明不詳道:“不算嚴重。這裏偏僻,就說不懂律法,退還些銀兩就沒事。”
牛村長思索着,若這群人真有歹念,那是萬萬留不得,可心下又着惱,給了他們機會改過,怎地這麽不識好歹?銀兩怎麽退?開銷掉的就算折半,也夠折騰一村了。
等了許久,有人喊道:“找着啦!找着啦!”
牛村長大喜過望,忙問:“在哪找到的?”
一人提着把斷斧走來,道:“村東荒地上找着的,地上有幾道斧痕,斧柄都折了。”
牛村長皺眉:“怎地弄壞了?”
王樹得理不饒人,瞧了斧頭上的缺口,大聲道:“都砍崩啦,肯定是他們拿了斧頭去砍腳鏈,才在地上弄出痕迹,他們就是想逃!”
這一喊,村民們嘩然起來。薛四哥轉頭問:“你們誰想逃?”馬匪們面面相觑。
徐亮站出一步:“四哥,我平日裏問過大夥,都說不想過那有一餐沒一餐、刀口上舔血的日子。一年多前那些兄弟的死狀咱沒見過嗎?真沒這回事。他們要冤枉,挑事頭,誰也說不清道不明,講句公道話,抓賊起碼要拿贓,誰見着我們兄弟偷斧子了?”
衆人猶在懷疑,明不詳伸手要過斧頭,瞧了瞧斷口與刃面,走到一名孩童面前,問道:“張開手讓哥哥瞧瞧好不好?”
那孩子不明所以,張開掌心,明不詳看了,又去找另一個孩子,也要他張開手。到了小順兒面前,小順兒漲紅着臉,把手背在身後不肯張開。
明不詳道:“是你偷了斧子耍,對吧?”
小順兒隻是低頭扭死了衣角,還是他爹問了句:“小順兒?”小順兒這才點頭。
明不詳道:“斧子會斷是用力不當,是個新手兩手抓着朝着地面一陣亂砍,撞着石頭崩了角。
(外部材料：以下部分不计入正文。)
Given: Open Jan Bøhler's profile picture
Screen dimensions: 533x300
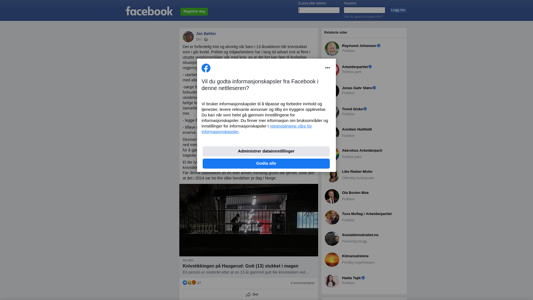Looking at the screenshot, I should pos(188,37).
”
小順兒的爹罵道:“你拿了王大哥的斧頭,剛才怎地不承認?”
小順兒低頭嗫嚅:“我跟徐哥哥學功夫,他教我幾招刀法,我拿斧子來試,不小心耍壞了,又聽到村裏呼喊回來,見大家都在找斧子……我怕被罵……就……”說着眼眶一紅,“哇”地哭出聲來。
牛村長忙道:“也不是大事,既然是誤會,大家散了吧。”
與薛四哥、徐亮同住的葉佑不滿道:“你們冤枉我們,現在查出真相,連句對不起都不說嗎?”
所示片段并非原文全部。